Our risk based approach to supervision: General legal requirements for businesses
The legal requirements in relation to the risk-based approach are contained in the following sections of MLRs 2017.
Regulation 18 sets out the appropriate steps a relevant person must take to identify and assess the risk of money laundeirng and terrorist financing. To carry out a risk assessment a relevant person must take account of:
- any information made available to them by a supervisory authority under regulation 17(9) and 47
The relevant person must take account of any risk factors specific to the business of a relevant person, such as:
- its customers
- the countries or geograpghicall areas in which the relevant person operates
- its products or services
- delivery channnels
The risk assessment must be kept up to date and in writing.
Regulation 19 requires a relevant person to establish and maintain policies, controls and procedures based on their risk assessment to mitigate and manage the risk of money laundering
Regulation 19 sets out the relevant systems for which businesses must establish appropriate and risk-sensitive policies and procedures proportionate to the size of the business and approved by senior management.
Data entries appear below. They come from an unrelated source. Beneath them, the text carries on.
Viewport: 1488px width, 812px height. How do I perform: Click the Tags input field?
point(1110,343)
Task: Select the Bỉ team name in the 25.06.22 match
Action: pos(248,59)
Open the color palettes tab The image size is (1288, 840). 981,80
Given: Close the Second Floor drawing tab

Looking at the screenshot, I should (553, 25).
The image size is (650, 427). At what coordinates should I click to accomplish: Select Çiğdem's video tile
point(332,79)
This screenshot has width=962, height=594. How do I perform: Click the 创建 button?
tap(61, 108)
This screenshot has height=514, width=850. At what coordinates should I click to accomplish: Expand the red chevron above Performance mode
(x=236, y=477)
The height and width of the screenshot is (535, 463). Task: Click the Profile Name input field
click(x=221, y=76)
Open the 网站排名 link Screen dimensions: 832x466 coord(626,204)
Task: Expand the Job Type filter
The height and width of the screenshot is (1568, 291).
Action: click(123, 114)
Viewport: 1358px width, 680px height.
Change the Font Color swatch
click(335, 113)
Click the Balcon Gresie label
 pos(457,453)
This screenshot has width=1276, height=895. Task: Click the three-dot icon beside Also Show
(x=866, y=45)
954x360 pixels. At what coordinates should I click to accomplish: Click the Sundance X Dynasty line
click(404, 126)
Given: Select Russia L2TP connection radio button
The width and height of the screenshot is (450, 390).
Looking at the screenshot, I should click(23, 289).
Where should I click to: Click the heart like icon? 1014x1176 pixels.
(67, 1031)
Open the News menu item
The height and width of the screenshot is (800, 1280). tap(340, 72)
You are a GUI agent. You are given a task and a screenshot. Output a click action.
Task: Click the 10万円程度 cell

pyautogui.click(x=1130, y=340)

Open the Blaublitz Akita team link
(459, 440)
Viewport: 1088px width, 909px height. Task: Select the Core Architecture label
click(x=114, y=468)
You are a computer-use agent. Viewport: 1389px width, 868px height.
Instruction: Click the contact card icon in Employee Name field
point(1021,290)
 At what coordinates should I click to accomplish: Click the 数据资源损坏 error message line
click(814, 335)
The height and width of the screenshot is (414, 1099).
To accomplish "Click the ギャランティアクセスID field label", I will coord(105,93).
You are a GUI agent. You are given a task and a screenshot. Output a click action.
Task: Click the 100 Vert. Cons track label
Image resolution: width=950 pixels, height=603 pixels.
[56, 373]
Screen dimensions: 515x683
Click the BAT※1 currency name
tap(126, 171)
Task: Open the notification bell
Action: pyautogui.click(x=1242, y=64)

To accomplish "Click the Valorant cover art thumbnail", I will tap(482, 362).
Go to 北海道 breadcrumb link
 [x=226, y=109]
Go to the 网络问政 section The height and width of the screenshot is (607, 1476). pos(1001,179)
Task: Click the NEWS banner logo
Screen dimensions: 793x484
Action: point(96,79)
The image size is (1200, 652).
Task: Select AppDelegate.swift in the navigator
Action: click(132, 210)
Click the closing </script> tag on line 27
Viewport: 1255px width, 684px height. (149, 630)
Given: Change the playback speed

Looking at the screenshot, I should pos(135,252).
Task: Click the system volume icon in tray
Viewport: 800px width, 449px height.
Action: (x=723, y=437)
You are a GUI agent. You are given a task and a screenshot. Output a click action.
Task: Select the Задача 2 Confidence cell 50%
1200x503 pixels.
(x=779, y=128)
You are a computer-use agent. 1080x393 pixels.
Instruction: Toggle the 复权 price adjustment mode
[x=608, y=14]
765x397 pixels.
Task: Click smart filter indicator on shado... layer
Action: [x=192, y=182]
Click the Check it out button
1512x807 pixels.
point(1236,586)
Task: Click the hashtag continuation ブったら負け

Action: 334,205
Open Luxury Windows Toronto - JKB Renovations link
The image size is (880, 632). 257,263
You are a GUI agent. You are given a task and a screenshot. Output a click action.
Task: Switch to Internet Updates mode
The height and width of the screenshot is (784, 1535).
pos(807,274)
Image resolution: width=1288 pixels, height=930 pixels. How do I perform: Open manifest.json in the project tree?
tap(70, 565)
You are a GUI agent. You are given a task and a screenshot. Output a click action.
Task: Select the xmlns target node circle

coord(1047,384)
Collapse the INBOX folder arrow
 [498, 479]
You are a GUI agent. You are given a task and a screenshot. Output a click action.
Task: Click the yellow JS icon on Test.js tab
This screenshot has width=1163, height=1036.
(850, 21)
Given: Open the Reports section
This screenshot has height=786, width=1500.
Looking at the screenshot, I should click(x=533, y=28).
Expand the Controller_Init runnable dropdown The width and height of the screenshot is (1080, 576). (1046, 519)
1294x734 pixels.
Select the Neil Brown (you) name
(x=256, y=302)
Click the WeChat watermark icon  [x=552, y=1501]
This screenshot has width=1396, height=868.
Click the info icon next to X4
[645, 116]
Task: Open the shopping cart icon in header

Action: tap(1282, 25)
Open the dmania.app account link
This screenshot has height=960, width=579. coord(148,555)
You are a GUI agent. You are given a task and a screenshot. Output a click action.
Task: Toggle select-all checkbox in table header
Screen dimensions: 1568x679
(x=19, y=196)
These are:
- risk assessment and management
- customer due diligence measures and ongoing monitoring
- reliance and record-keeping
- internal control
- monitoring and management of compliance, and
- the internal communication of these policies and procedures.
Regulation 19 (4) requires that these policies and procedures must include the identification and scrutiny of complex or unusually large transactions, unusual patterns of transactions, transactions that have no apparent economic or legal puropse and other activity that could be related to money laundering or terrorist financing.
Regulation 19(4) (d) requires a relevant business to comply with Part 7 of the POCA 2002 and the TA 2000. Any information that results in suspicion or provides reasonable grounds for suspicion of money laundering or terrorist financing must be reported to the NO who must consider all relevant information and decide if a report should be made to NCA.
The policies, controls and procedures established under regulation 19 must also apply to all relevant perosn’s subsidiary undertakings and branches located within and outisde the United Kingdom. and must be communicated to them.
They must be kept in writing and be regularly updated and communicated throughout the business.
Regulations 28(12) and 28 (13) require businesses to determine the extent of customer due diligence measures and ongoing transaction monitoring on a risk-sensitive basis depending on the type of customer, business relationship, product or transaction.